## WORK INSTRUCTIONS
Copy out the lines below exactly, everything from the line containing "Identify the location of current-cloudiness: Nubosidad: 17" down to the line containing "(100, 218).", both included, and leave the pictures out.

= Beginning of Section =

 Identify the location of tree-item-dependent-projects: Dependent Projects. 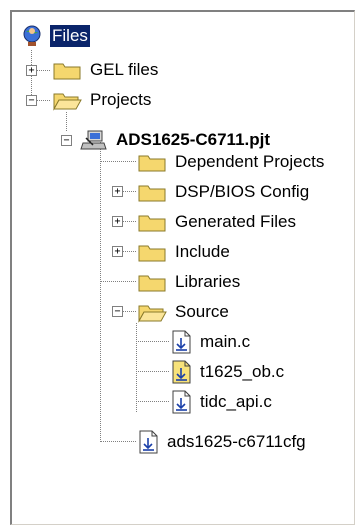
(232, 162).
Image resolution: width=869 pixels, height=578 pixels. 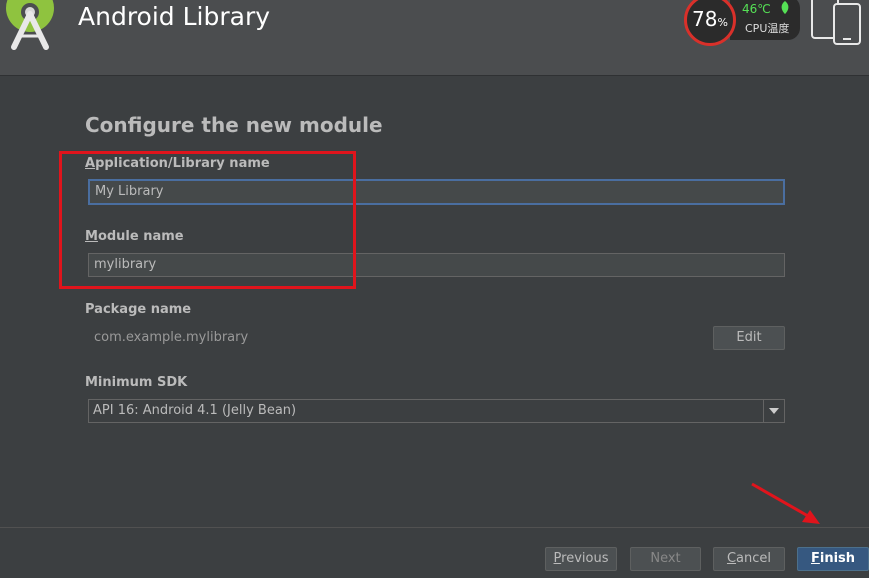 I want to click on edit-package-button: Edit, so click(x=749, y=338).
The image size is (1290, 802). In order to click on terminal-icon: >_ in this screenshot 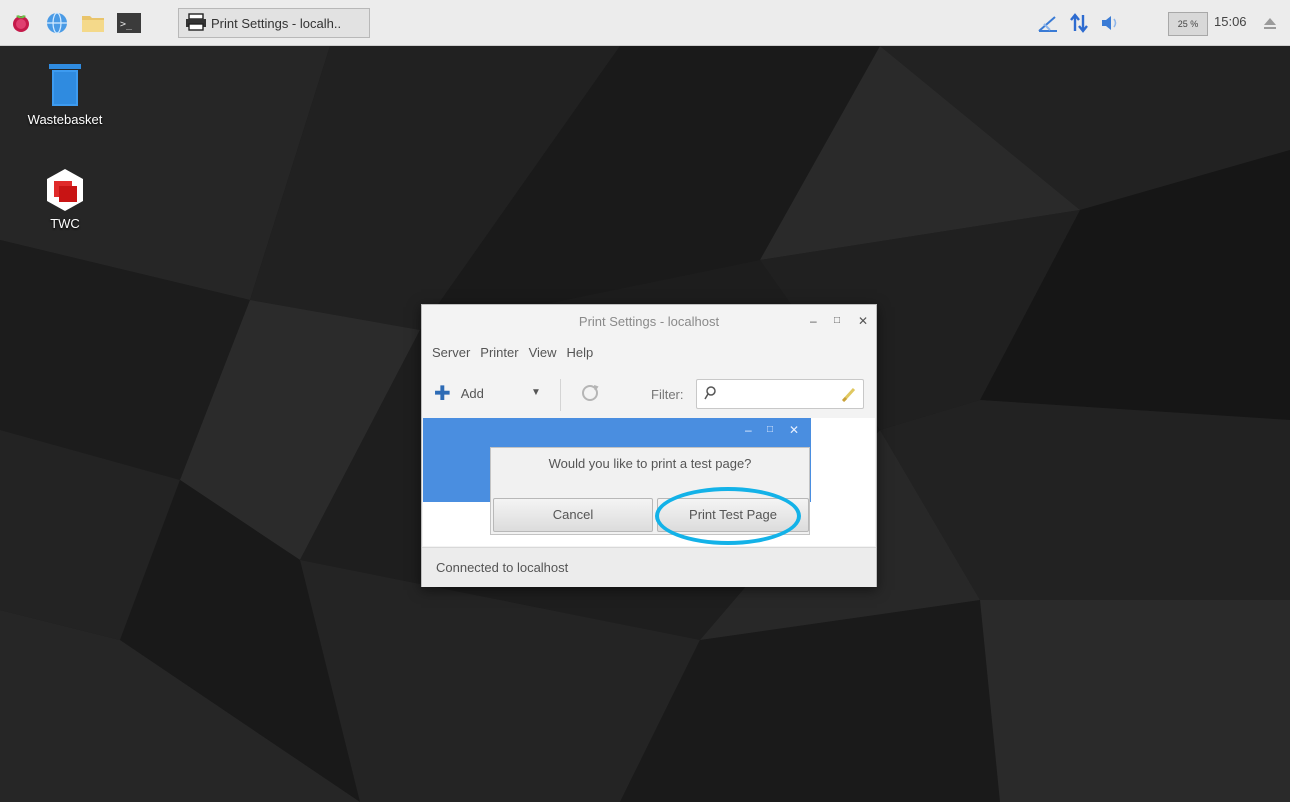, I will do `click(129, 23)`.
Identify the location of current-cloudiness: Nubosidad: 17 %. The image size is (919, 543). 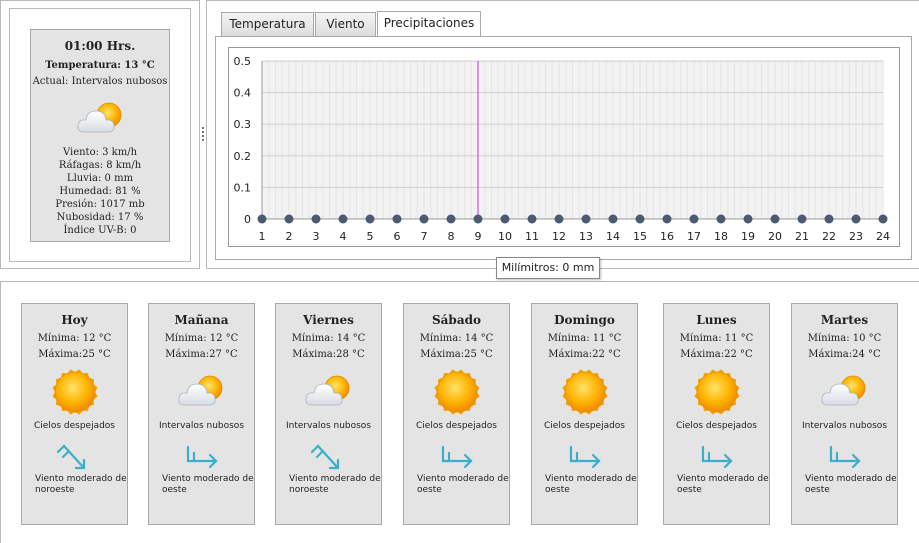
(100, 218).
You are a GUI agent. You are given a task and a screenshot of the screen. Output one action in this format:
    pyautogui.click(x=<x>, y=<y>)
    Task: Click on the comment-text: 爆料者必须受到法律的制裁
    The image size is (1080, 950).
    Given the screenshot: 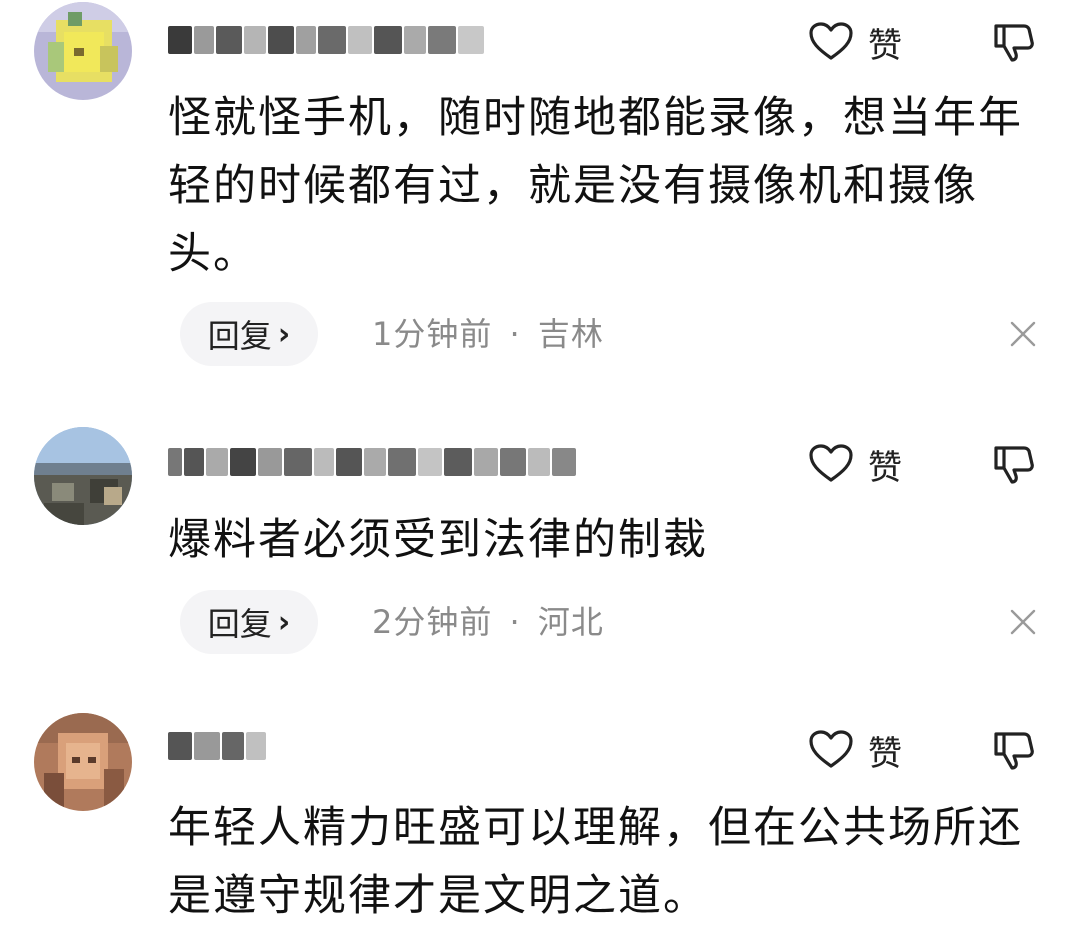 What is the action you would take?
    pyautogui.click(x=438, y=540)
    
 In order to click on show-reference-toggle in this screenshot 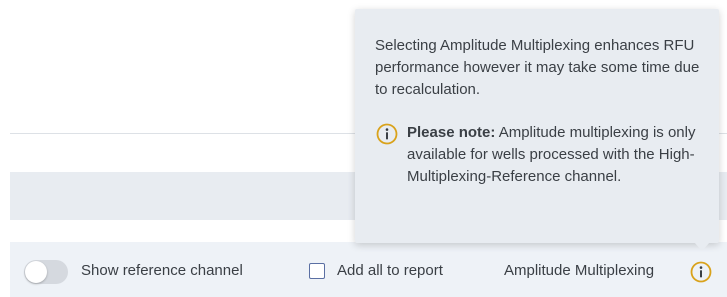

= End of Section =

## TASK OUTPUT
Identify the location of current-cloudiness: Nubosidad: 17 %. The image size is (919, 543). 
(100, 218).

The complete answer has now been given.